In the data below, rewrite the lines starting with the one that contains "How do I perform: Pick" and going on through the one that contains "pyautogui.click(x=265, y=291)", renaming "store number" to "shop number" and leaving everything else unchanged.

(Items from a data source)
- - - -
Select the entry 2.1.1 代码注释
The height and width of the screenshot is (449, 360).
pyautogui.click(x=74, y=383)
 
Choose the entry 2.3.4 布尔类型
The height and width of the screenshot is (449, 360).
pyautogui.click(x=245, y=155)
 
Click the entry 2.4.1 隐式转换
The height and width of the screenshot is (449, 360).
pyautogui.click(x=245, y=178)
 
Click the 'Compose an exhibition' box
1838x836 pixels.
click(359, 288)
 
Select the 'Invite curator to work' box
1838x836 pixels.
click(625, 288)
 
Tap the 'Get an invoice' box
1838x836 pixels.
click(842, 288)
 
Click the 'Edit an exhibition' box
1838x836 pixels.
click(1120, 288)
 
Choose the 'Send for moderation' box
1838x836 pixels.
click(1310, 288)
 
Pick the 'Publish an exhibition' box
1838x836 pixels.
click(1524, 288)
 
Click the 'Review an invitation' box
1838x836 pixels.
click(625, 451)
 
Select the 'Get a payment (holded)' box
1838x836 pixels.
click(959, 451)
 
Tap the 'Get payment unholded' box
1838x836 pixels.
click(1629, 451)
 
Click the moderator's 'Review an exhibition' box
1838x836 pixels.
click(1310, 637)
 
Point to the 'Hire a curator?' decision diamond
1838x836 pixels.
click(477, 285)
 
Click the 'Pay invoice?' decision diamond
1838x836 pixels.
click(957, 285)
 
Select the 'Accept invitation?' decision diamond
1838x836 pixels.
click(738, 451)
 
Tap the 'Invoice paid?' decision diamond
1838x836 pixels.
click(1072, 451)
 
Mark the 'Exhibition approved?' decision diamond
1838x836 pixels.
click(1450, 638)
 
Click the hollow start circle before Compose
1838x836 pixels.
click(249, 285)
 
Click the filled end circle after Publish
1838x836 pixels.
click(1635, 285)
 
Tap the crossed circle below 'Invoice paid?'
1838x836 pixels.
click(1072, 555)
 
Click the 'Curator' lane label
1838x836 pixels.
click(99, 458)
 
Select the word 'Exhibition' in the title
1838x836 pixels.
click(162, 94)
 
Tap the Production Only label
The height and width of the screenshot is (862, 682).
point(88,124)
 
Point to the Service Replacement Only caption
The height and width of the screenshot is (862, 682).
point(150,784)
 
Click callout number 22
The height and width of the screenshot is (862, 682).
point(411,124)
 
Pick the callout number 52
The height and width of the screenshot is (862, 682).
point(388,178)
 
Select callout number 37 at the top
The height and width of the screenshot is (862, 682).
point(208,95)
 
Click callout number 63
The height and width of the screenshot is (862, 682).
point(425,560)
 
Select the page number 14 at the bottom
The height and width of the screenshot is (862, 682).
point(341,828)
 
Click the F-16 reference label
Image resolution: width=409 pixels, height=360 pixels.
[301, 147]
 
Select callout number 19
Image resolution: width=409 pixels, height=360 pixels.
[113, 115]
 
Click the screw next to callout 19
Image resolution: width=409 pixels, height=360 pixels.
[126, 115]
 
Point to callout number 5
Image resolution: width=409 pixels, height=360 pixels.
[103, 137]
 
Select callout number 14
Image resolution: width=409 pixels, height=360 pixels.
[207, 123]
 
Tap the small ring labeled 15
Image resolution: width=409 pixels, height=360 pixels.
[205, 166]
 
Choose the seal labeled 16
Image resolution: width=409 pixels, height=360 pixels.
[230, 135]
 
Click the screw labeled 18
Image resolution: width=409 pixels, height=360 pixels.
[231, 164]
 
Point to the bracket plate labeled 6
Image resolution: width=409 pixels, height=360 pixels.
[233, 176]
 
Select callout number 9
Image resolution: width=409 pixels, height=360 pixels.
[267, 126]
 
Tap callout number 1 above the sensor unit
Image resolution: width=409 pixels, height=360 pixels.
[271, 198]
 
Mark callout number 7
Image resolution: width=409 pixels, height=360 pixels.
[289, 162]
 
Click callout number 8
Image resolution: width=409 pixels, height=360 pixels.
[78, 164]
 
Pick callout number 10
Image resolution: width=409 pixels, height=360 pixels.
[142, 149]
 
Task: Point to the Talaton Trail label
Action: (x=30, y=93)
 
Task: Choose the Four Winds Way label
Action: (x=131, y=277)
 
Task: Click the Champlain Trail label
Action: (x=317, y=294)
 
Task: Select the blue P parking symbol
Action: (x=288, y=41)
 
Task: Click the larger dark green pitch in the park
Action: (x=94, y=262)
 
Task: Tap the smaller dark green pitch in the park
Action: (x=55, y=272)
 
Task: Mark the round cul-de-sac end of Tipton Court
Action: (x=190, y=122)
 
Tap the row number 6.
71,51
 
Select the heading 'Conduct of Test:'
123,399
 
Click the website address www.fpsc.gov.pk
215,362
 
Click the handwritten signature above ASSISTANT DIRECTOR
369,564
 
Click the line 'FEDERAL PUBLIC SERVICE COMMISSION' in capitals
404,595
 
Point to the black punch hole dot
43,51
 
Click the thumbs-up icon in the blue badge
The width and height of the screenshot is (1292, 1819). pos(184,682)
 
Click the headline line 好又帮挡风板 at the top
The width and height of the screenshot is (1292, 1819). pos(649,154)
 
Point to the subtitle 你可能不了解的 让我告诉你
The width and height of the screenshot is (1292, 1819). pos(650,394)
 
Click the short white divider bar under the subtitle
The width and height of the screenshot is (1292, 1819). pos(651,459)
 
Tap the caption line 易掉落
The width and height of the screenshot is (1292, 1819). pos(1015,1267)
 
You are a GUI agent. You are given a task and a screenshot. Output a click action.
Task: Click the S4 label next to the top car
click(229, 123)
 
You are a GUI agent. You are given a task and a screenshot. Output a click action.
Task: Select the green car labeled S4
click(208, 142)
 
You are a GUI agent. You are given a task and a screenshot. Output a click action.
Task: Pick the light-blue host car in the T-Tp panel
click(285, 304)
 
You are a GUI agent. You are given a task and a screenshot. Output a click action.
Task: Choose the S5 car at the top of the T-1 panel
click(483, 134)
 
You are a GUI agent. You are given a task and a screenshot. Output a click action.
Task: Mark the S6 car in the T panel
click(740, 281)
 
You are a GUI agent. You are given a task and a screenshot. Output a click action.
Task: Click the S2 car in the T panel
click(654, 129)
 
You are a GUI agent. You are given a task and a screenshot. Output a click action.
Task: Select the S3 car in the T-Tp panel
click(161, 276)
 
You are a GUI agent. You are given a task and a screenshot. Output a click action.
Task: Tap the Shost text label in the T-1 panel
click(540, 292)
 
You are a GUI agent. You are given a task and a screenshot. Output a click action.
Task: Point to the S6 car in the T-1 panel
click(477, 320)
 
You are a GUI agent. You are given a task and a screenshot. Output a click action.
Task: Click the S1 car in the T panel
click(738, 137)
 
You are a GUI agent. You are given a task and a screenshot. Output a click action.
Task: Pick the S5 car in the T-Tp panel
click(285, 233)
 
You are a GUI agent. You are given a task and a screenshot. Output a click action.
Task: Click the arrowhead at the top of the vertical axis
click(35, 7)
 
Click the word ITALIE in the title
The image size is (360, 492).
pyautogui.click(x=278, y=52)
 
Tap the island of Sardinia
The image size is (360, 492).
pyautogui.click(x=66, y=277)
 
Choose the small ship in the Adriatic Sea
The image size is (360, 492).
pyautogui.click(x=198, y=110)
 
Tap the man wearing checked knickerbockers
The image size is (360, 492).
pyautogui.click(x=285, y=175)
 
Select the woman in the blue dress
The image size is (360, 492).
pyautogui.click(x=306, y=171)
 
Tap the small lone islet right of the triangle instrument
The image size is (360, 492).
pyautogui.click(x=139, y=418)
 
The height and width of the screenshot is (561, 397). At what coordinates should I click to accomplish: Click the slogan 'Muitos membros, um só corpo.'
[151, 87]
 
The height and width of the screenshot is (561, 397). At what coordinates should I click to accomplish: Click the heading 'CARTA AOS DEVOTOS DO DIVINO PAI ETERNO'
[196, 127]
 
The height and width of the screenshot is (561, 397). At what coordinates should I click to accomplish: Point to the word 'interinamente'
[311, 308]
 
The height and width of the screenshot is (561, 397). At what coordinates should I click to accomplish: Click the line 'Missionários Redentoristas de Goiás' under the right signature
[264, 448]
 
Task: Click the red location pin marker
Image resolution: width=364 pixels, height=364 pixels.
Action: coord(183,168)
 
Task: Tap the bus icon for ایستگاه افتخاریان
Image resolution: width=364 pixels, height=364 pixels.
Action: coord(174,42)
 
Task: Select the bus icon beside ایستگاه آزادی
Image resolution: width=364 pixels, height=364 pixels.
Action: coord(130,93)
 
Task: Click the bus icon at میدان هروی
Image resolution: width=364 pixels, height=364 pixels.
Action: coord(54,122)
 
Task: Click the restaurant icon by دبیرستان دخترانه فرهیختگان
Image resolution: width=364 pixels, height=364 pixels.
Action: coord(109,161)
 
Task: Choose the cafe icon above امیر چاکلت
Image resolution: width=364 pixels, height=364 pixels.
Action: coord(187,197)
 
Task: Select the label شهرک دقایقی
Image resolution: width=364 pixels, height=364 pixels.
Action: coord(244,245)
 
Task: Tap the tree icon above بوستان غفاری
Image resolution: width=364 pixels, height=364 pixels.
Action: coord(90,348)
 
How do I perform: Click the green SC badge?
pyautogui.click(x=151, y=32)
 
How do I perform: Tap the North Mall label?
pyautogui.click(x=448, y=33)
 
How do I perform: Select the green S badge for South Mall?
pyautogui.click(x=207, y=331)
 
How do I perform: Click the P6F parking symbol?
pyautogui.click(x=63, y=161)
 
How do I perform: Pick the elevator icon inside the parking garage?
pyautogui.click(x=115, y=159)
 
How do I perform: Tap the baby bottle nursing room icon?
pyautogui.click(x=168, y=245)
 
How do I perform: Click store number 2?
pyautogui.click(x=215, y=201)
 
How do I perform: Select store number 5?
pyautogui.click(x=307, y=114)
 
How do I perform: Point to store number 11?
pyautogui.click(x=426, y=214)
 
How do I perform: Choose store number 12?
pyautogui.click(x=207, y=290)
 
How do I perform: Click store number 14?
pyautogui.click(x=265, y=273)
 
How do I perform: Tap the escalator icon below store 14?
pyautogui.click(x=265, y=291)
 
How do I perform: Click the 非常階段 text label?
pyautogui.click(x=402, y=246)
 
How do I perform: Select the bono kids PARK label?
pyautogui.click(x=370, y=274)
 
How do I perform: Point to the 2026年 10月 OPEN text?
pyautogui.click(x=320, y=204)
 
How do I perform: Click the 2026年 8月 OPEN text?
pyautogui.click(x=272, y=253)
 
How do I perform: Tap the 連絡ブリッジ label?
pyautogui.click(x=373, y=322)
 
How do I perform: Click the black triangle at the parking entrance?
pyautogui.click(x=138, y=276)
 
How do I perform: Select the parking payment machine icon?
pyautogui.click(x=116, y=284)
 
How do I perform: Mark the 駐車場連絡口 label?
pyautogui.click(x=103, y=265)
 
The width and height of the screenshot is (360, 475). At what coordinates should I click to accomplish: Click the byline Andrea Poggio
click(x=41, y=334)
- - - -
◆ THE OUTPUT:
How do I perform: Pick the elevator icon inside the parking garage?
pyautogui.click(x=115, y=159)
 
How do I perform: Tap the baby bottle nursing room icon?
pyautogui.click(x=168, y=245)
 
How do I perform: Click shop number 2?
pyautogui.click(x=215, y=201)
 
How do I perform: Select shop number 5?
pyautogui.click(x=307, y=114)
 
How do I perform: Point to shop number 11?
pyautogui.click(x=426, y=214)
 
How do I perform: Choose shop number 12?
pyautogui.click(x=207, y=290)
 
How do I perform: Click shop number 14?
pyautogui.click(x=265, y=273)
 
How do I perform: Tap the escalator icon below store 14?
pyautogui.click(x=265, y=291)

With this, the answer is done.